— PROMPT —
Report back every line in the data that includes the string "Visit".

— DATA SECTION —
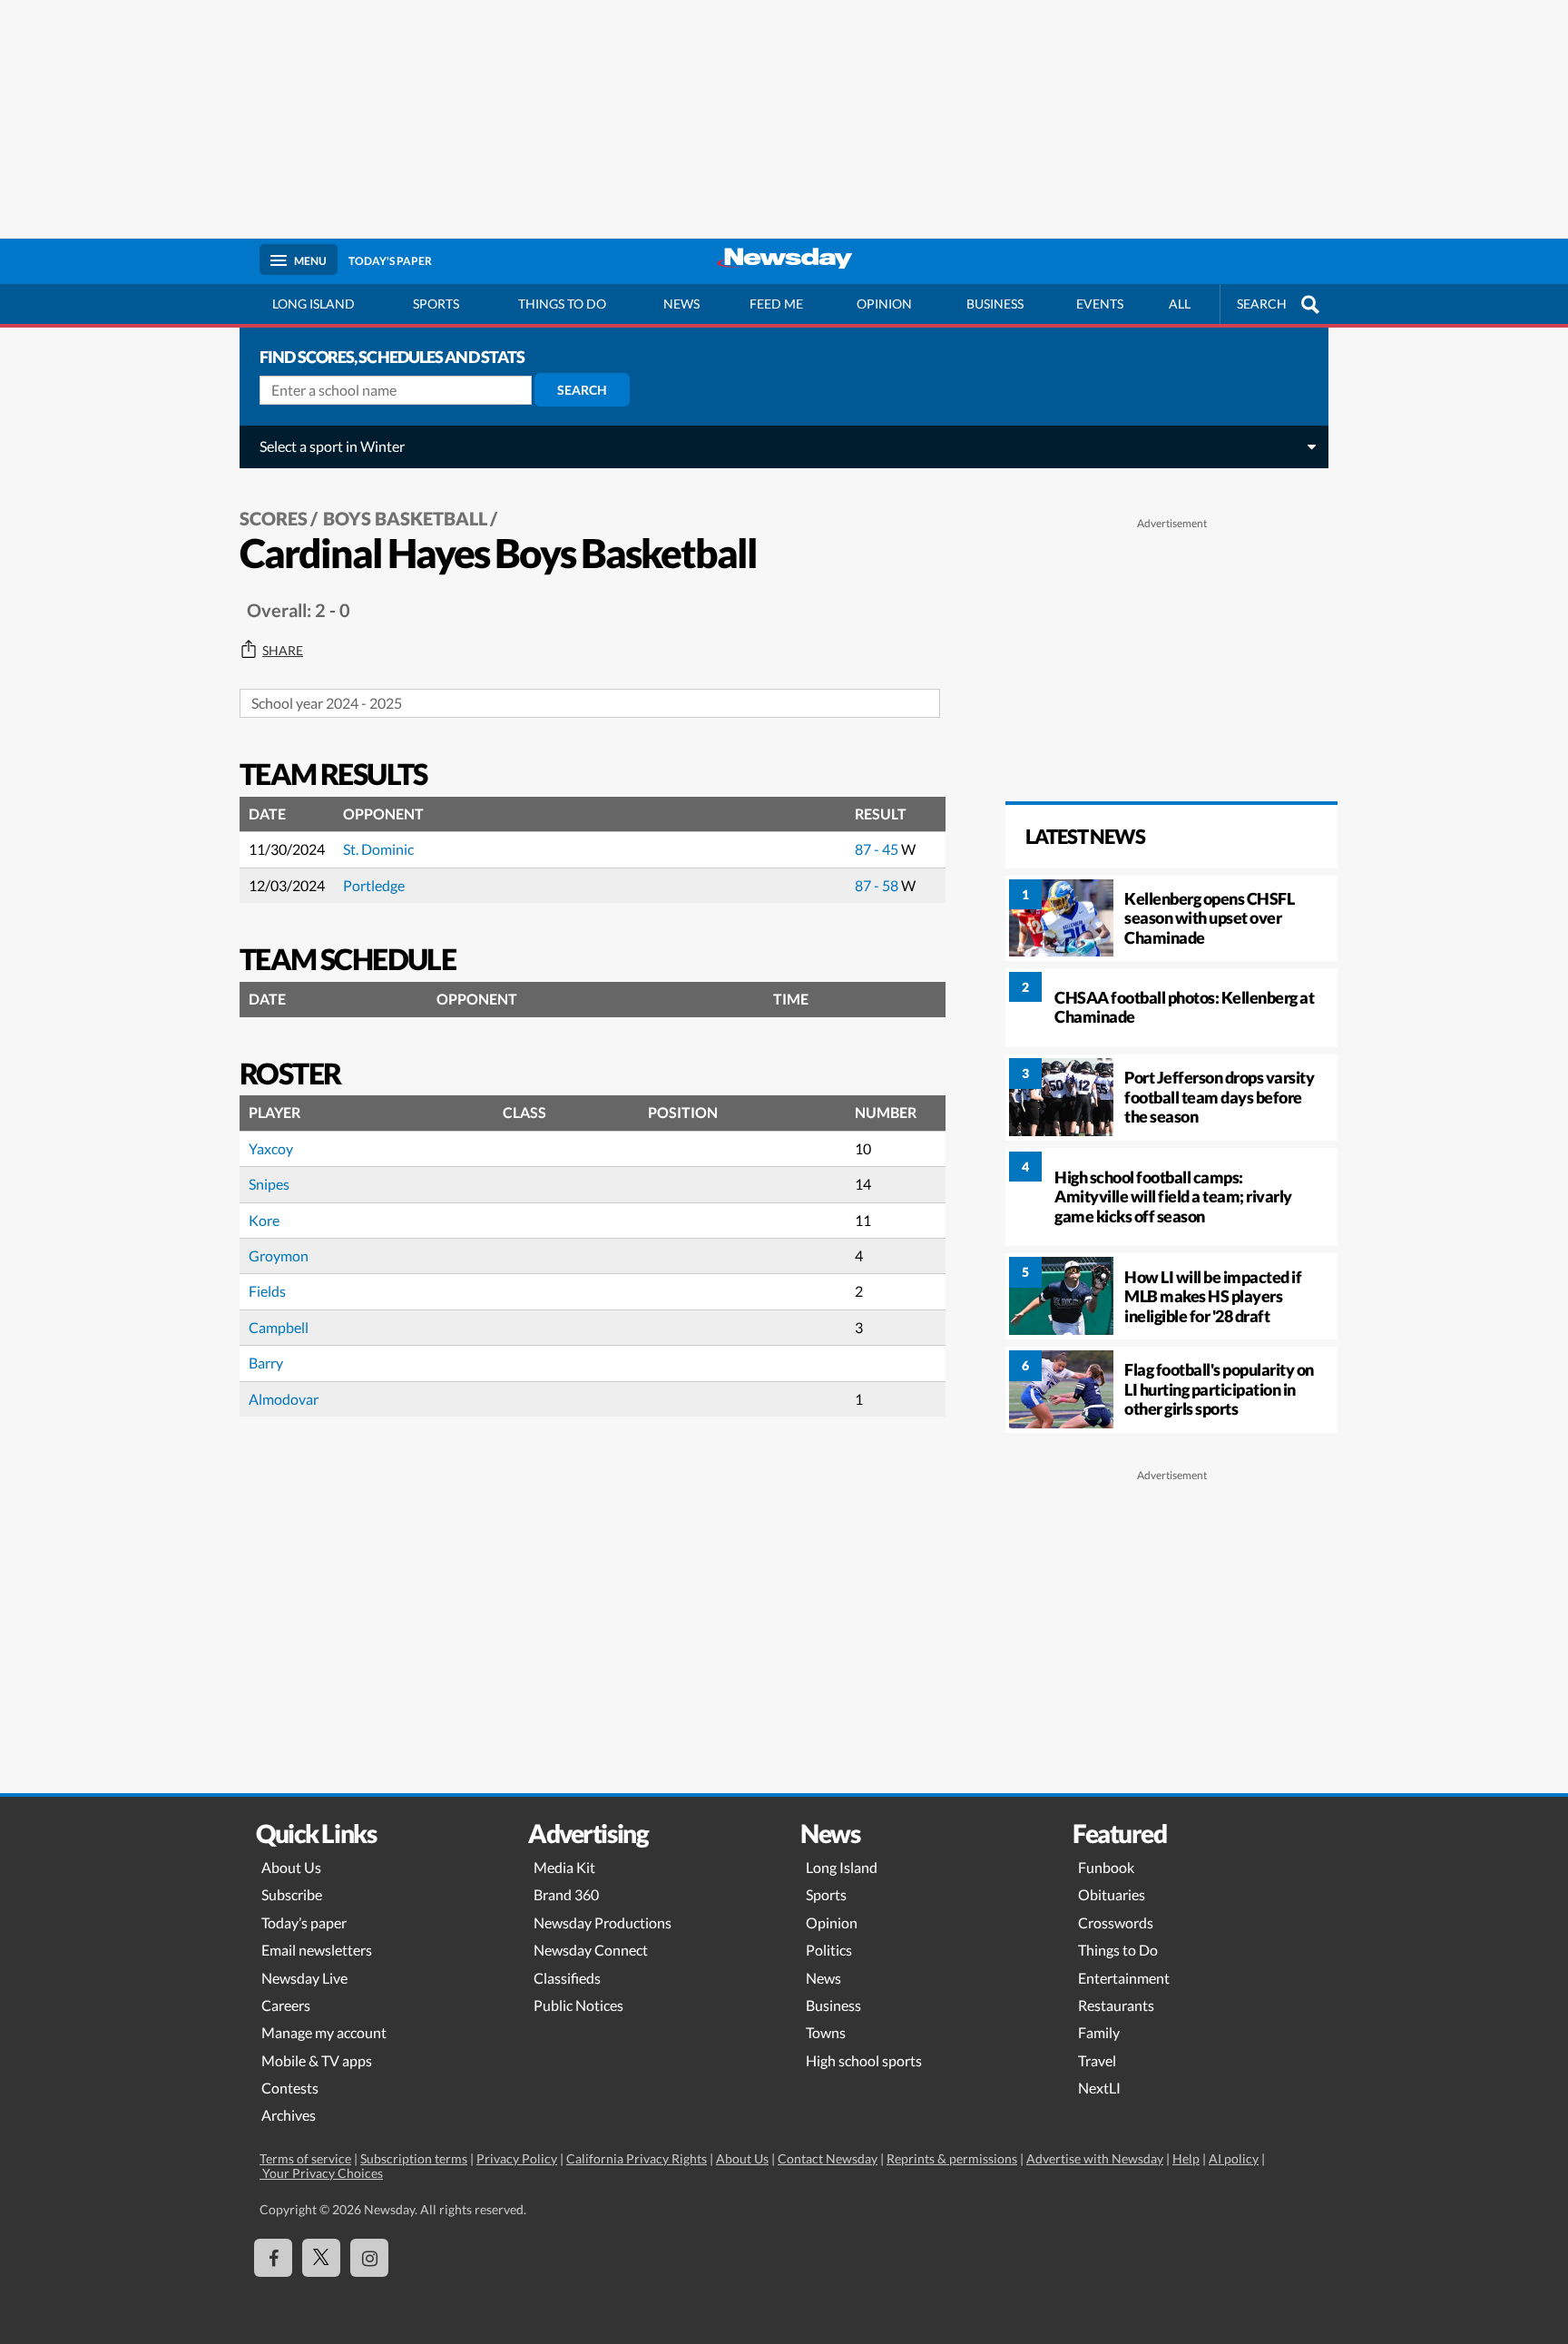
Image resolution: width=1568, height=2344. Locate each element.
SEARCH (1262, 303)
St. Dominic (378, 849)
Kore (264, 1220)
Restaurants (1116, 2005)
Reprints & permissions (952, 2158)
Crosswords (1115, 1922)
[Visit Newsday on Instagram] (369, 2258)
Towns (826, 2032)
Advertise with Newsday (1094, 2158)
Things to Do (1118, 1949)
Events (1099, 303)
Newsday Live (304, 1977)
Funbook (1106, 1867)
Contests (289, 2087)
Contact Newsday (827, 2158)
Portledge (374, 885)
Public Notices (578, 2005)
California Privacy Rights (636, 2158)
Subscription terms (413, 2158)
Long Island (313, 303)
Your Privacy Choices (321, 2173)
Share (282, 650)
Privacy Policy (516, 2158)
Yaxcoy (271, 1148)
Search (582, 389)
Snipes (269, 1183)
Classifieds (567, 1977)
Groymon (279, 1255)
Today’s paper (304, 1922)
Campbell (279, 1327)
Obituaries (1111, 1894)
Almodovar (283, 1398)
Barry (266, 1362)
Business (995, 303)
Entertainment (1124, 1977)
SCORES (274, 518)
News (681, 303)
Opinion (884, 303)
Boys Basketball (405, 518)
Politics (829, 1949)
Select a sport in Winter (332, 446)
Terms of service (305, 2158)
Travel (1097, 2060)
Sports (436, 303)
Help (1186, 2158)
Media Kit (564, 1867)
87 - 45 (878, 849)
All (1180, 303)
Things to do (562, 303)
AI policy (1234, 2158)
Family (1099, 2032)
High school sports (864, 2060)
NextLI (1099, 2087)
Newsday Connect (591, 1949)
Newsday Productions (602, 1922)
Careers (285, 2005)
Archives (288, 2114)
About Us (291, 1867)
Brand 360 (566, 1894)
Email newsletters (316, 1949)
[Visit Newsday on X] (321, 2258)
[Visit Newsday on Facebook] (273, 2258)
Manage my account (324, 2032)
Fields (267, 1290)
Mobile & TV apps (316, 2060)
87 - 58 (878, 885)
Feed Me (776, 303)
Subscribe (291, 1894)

— RESULT OF THIS TASK —
[Visit Newsday on Instagram] (369, 2258)
[Visit Newsday on X] (321, 2258)
[Visit Newsday on Facebook] (273, 2258)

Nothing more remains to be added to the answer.